» Brief
Output the entire listing that follows verbatim.

» Exercise material
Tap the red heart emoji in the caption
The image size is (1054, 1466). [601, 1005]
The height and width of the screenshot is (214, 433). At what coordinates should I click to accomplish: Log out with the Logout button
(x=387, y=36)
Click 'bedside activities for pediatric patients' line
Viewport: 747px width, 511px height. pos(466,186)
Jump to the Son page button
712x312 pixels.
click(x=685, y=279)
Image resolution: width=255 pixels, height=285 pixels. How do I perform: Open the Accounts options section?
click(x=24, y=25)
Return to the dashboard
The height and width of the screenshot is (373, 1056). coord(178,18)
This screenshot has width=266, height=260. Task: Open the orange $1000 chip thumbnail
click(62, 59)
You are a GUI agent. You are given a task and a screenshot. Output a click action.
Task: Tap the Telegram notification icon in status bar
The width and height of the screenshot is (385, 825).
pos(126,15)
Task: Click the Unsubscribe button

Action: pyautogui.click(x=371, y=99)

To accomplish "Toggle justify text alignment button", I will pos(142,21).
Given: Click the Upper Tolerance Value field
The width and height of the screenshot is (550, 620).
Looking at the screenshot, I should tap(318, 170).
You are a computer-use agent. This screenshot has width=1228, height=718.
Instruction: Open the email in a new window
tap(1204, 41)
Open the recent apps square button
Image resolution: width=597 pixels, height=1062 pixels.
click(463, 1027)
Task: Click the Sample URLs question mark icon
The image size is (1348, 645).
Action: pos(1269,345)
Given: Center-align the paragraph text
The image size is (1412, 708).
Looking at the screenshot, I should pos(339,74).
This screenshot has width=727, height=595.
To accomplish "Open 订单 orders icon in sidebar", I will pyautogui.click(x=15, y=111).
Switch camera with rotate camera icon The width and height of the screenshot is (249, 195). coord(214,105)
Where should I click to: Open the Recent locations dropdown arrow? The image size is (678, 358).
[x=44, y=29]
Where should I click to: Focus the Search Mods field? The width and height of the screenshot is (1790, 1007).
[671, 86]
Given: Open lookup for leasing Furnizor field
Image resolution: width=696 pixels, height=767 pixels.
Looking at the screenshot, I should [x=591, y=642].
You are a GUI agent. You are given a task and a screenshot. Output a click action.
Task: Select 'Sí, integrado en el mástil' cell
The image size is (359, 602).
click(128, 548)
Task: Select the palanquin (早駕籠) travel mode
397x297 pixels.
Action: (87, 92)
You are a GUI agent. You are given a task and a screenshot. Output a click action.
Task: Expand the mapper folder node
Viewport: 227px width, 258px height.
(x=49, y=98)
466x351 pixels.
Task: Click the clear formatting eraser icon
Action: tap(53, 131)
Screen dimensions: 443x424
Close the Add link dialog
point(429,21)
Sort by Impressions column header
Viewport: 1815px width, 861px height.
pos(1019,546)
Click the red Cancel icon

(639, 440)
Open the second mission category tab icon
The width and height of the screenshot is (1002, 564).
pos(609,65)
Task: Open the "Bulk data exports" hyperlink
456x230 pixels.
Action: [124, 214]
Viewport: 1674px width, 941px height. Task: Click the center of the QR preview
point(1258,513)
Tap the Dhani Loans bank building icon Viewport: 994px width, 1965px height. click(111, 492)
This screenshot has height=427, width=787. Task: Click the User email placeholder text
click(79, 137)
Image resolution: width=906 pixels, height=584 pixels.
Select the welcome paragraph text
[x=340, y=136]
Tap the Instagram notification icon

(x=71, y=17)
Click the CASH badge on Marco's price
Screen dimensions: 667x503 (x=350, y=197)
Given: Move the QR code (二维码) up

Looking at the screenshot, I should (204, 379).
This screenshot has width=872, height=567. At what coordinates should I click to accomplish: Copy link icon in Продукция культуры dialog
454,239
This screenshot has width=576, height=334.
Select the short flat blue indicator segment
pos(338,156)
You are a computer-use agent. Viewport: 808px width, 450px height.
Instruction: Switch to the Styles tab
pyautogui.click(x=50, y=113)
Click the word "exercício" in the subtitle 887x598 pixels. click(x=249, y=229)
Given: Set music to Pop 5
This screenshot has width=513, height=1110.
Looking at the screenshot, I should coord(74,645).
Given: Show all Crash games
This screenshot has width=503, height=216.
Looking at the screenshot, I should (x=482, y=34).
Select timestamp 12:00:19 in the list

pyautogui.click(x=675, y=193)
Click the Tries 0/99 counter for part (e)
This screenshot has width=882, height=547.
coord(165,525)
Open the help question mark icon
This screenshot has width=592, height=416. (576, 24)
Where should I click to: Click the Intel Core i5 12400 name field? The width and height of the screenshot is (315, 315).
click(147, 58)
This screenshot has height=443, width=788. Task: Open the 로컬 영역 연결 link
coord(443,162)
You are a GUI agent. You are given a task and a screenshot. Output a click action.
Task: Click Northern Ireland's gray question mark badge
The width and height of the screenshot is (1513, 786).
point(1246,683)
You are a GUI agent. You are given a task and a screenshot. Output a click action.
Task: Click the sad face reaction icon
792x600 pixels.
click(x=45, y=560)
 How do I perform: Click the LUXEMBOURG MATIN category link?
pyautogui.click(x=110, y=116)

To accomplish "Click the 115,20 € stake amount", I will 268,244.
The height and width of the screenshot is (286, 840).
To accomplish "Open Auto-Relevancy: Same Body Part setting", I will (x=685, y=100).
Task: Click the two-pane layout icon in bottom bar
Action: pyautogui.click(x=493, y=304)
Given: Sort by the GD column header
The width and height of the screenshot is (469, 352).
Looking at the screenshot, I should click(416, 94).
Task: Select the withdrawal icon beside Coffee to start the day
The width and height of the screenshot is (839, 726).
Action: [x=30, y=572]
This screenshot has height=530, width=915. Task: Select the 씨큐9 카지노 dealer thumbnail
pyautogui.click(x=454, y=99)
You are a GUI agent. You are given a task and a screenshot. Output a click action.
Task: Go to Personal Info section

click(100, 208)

» Written answer
Tap the red heart emoji in the caption
The image size is (1054, 1466). [601, 1005]
The height and width of the screenshot is (214, 433). At what coordinates should I click to accomplish: Log out with the Logout button
(x=387, y=36)
Click 'bedside activities for pediatric patients' line
Viewport: 747px width, 511px height. pos(466,186)
Jump to the Son page button
712x312 pixels.
click(x=685, y=279)
Image resolution: width=255 pixels, height=285 pixels. How do I perform: Open the Accounts options section?
click(x=24, y=25)
Return to the dashboard
The height and width of the screenshot is (373, 1056). coord(178,18)
This screenshot has width=266, height=260. Task: Open the orange $1000 chip thumbnail
click(62, 59)
You are a GUI agent. You are given a task and a screenshot. Output a click action.
Task: Tap the Telegram notification icon in status bar
The width and height of the screenshot is (385, 825).
pos(126,15)
Task: Click the Unsubscribe button

Action: pyautogui.click(x=371, y=99)

To accomplish "Toggle justify text alignment button", I will pos(142,21).
Given: Click the Upper Tolerance Value field
The width and height of the screenshot is (550, 620).
Looking at the screenshot, I should tap(318, 170).
You are a computer-use agent. This screenshot has width=1228, height=718.
Instruction: Open the email in a new window
tap(1204, 41)
Open the recent apps square button
Image resolution: width=597 pixels, height=1062 pixels.
click(463, 1027)
Task: Click the Sample URLs question mark icon
The image size is (1348, 645).
Action: pos(1269,345)
Given: Center-align the paragraph text
The image size is (1412, 708).
Looking at the screenshot, I should pos(339,74).
This screenshot has width=727, height=595.
To accomplish "Open 订单 orders icon in sidebar", I will pyautogui.click(x=15, y=111).
Switch camera with rotate camera icon The width and height of the screenshot is (249, 195). coord(214,105)
Where should I click to: Open the Recent locations dropdown arrow? The image size is (678, 358).
[x=44, y=29]
Where should I click to: Focus the Search Mods field? The width and height of the screenshot is (1790, 1007).
[671, 86]
Given: Open lookup for leasing Furnizor field
Image resolution: width=696 pixels, height=767 pixels.
Looking at the screenshot, I should [x=591, y=642].
You are a GUI agent. You are given a task and a screenshot. Output a click action.
Task: Select 'Sí, integrado en el mástil' cell
The image size is (359, 602).
click(128, 548)
Task: Select the palanquin (早駕籠) travel mode
397x297 pixels.
Action: (87, 92)
You are a GUI agent. You are given a task and a screenshot. Output a click action.
Task: Expand the mapper folder node
Viewport: 227px width, 258px height.
(x=49, y=98)
466x351 pixels.
Task: Click the clear formatting eraser icon
Action: tap(53, 131)
Screen dimensions: 443x424
Close the Add link dialog
point(429,21)
Sort by Impressions column header
Viewport: 1815px width, 861px height.
pos(1019,546)
Click the red Cancel icon

(639, 440)
Open the second mission category tab icon
The width and height of the screenshot is (1002, 564).
pos(609,65)
Task: Open the "Bulk data exports" hyperlink
456x230 pixels.
Action: [124, 214]
Viewport: 1674px width, 941px height. Task: Click the center of the QR preview
point(1258,513)
Tap the Dhani Loans bank building icon Viewport: 994px width, 1965px height. click(111, 492)
This screenshot has height=427, width=787. Task: Click the User email placeholder text
click(79, 137)
Image resolution: width=906 pixels, height=584 pixels.
Select the welcome paragraph text
[x=340, y=136]
Tap the Instagram notification icon

(x=71, y=17)
Click the CASH badge on Marco's price
Screen dimensions: 667x503 (x=350, y=197)
Given: Move the QR code (二维码) up

Looking at the screenshot, I should (204, 379).
This screenshot has width=872, height=567. At what coordinates should I click to accomplish: Copy link icon in Продукция культуры dialog
454,239
This screenshot has width=576, height=334.
Select the short flat blue indicator segment
pos(338,156)
You are a computer-use agent. Viewport: 808px width, 450px height.
Instruction: Switch to the Styles tab
pyautogui.click(x=50, y=113)
Click the word "exercício" in the subtitle 887x598 pixels. click(x=249, y=229)
Given: Set music to Pop 5
This screenshot has width=513, height=1110.
Looking at the screenshot, I should coord(74,645).
Given: Show all Crash games
This screenshot has width=503, height=216.
Looking at the screenshot, I should (x=482, y=34).
Select timestamp 12:00:19 in the list

pyautogui.click(x=675, y=193)
Click the Tries 0/99 counter for part (e)
This screenshot has width=882, height=547.
coord(165,525)
Open the help question mark icon
This screenshot has width=592, height=416. (576, 24)
Where should I click to: Click the Intel Core i5 12400 name field? The width and height of the screenshot is (315, 315).
click(147, 58)
This screenshot has height=443, width=788. Task: Open the 로컬 영역 연결 link
coord(443,162)
You are a GUI agent. You are given a task and a screenshot. Output a click action.
Task: Click Northern Ireland's gray question mark badge
The width and height of the screenshot is (1513, 786).
point(1246,683)
You are a GUI agent. You are given a task and a screenshot. Output a click action.
Task: Click the sad face reaction icon
792x600 pixels.
click(x=45, y=560)
 How do I perform: Click the LUXEMBOURG MATIN category link?
pyautogui.click(x=110, y=116)

To accomplish "Click the 115,20 € stake amount", I will 268,244.
The height and width of the screenshot is (286, 840).
To accomplish "Open Auto-Relevancy: Same Body Part setting", I will (x=685, y=100).
Task: Click the two-pane layout icon in bottom bar
Action: pyautogui.click(x=493, y=304)
Given: Sort by the GD column header
The width and height of the screenshot is (469, 352).
Looking at the screenshot, I should click(416, 94).
Task: Select the withdrawal icon beside Coffee to start the day
The width and height of the screenshot is (839, 726).
Action: [x=30, y=572]
This screenshot has height=530, width=915. Task: Select the 씨큐9 카지노 dealer thumbnail
pyautogui.click(x=454, y=99)
You are a GUI agent. You are given a task and a screenshot. Output a click action.
Task: Go to Personal Info section

click(100, 208)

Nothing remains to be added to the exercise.